NEW YEARS, 1979, the snow is piled high beneath the windowsills
of our old farm house, the temperature is zero or just a little
above as I begin writing this.

Let us first look back at the past year and think about some of
the things that took place, some good and some not so good. As we
look back, we can ask ourselves if we met all of the goals we had
set for ourselves at the beginning of the 1978 year, and if we are
honest, we must say ‘No.’ I believe sometimes the good Lord
lets us fail just so that we do not get too big for our
‘britches’. Then too, we must ask if we did all the things
we should have done. Again, if we are honest, we must say
‘No.’ Did we turn the other cheek, as the Good Book says we
should, or did we take offense at something one of our fellowmen
did or said? Did we lend a helping hand as often as we had a chance
to, or did we look the other way and tell ourselves we were too
busy? We can only ask the Lord to forgive our mistakes of the past
year, and ask for courage and wisdom not to make the same mistakes
in the new year.

The year 1978 was a trying year for the Dalmans in many ways and
also a very good year in many ways. On December 29 of 1977 Mrs.
Dalman suffered a stroke and was hospitalized for almost three
weeks. Then followed quite a long period of rest and recuperation
at home, first using a walker, then a cane, and then came the day
when she walked by herself. (Praise the Lord!) In many ways she has
not fully recovered, but is doing her housework, and was able to
take a short trip to the Upper Peninsula in Michigan this past
September, and would you believe, we found and brought home from up
there five old gas engines! The writer also went through some
setbacks this summer healthwise, but as of now is getting along
pretty well.

Now we look at some of the blessings of the past year. On
December 15 we had been married 45 years, but it was December 29
before we could get all of our family together for the celebration.
Our oldest had to fly from California; the second from Illinois;
the third from our own state; and the last son, Roger, who stays at
home. If we had tried we could not have picked worse weather for an
anniversary party. It snowed, it rained, it sleeted, and then
rained some more. In spite of the weather, 120 of our relatives and
friends gathered in our church basement to wish us well, and we
thank the Lord for that happy occasion. I have always said that
best thing an old ‘engine nut’ could ask for is a patient
and understanding wife, and the Lord has been good to me there.
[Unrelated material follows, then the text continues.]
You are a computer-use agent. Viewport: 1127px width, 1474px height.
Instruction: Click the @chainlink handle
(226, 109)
Now to the engine part of our storyin August of 1977 my wife,
son, Roger, and I went to the Buckley show near Traverse City,
Michigan. It was there that Roger saw his first model gas engine
and fell in love with it right then. A word of explanation is in
order regarding our son, Roger. He is 33 years old, totally deaf,
and the victim of cerebral palsy. He had never been too interested
in large engines, but that little model at the Buckley show stole
his heart. He was determined to buy it right then, but the price
was $800 which was out of our reach by quite a bit. On the way home
that night I told him I would try to build one for him and try to
have it done by Christmas.

Little did I realize what I was getting into. I did have a fair
amount of tools in my workshopdrill press, old lathe, welder, etc.,
but was short on ‘smarts’ having been a repair welder for
over 40 years. I thought it would be a snap to build a small engine
but I soon found out it was a whole new ball game.
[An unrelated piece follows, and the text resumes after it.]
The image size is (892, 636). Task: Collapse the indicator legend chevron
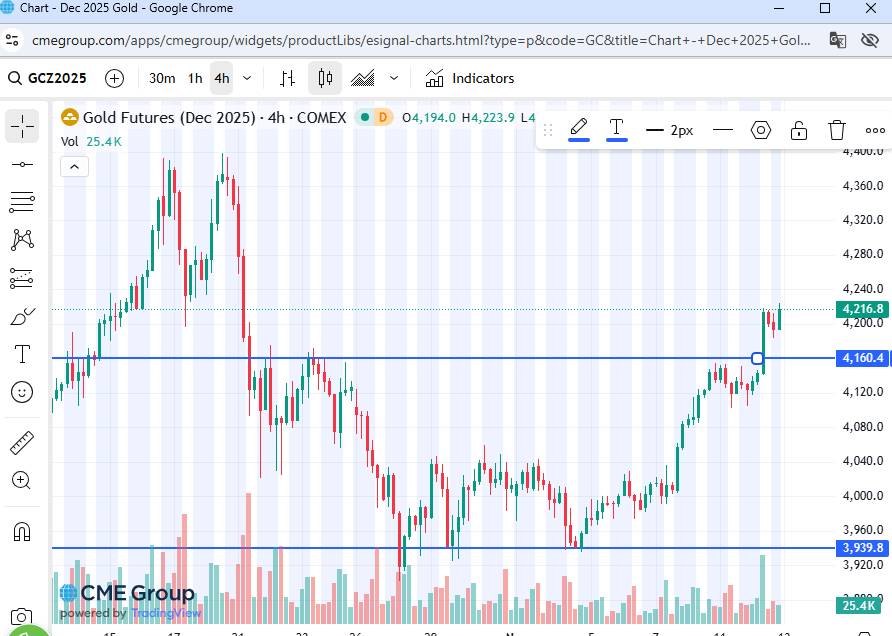point(75,167)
I had no problems at all making big and little projects out of
steel, either with the torch or welder, but when it came to
machinery a 1/4′ pin plus or minus 2 thousand, I was sunk. But
as they say, where there is a will there is a way, so very slowly
the little engine took shape, 17′ long, 9′ flywheels, 1.95
bore. I fabricated the entire engine from steel, except the
crankshaft and timing gears. Well, needless to say, I did not
finish by Christmas, but did have it all done and running by
February 1, 1978, a total time of about 800 hours.
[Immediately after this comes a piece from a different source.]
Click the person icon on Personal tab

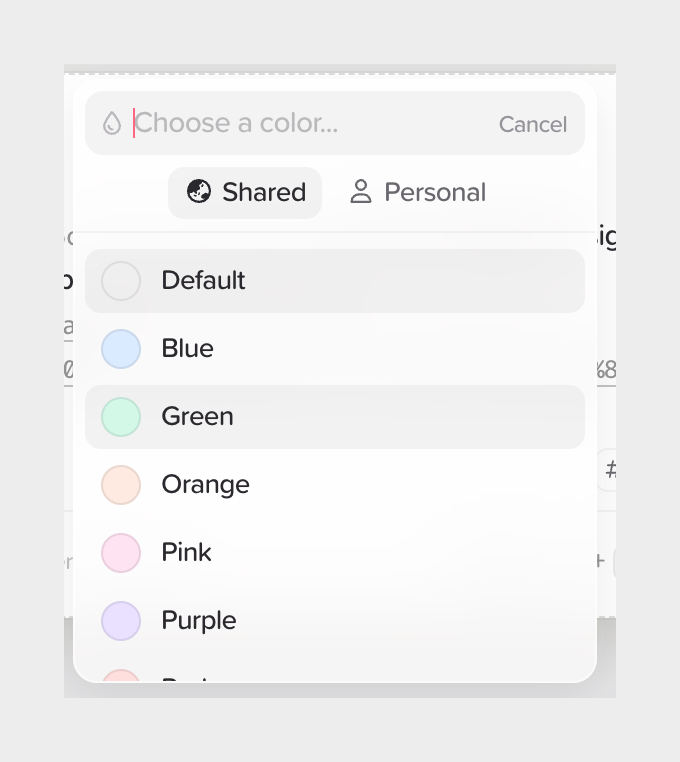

I will never forget the time we started the engine. Roger was in
the shop with me and when it began running he jumped off the ground
and his feet have not hit the floor since! He was the proudest
member of the River Bend Steam and Gas Club at our last show this
past July. The club honored Roger by putting his engine on the
brass tags that were given out to all exhibitors. I said when
Roger’s engine was finished that I would never,
never,
build another one, but I guess model making is kind
of a disease, so engine #2 is well on the wayjust a little
bigger21/8‘ bore, 3?’ stroke,
10?’ flywheels. I am trying to fire this engine with an igniter
rather than a spark plug, but am finding out that my big fingers
are too big for such fine work. The igniter will fit inside of a
3/4′ pipe when done.

A sad thing happened this summer when a young member of our club
was stricken with multiple sclerosis. He is the father of two small
children and is now totally confined to a wheel chair. Now if some
of you nice people out there in Engine Land have a spare stamp and
a few minutes of time, drop him a line, will you? His address is
Roger Kuyers, 7823 Pierce Street, Allendale, Michigan 49401.

I guess that’s it for now. As my wife is no longer able to
use a typewriter, I will take this over to our good friend, Ruth
VanHuizen, who will type it for me. She and her husband, John, own
the part of our showground where the small engines are displayed.
See all you nice people at the show this summer. Have a happy and
healthy new year.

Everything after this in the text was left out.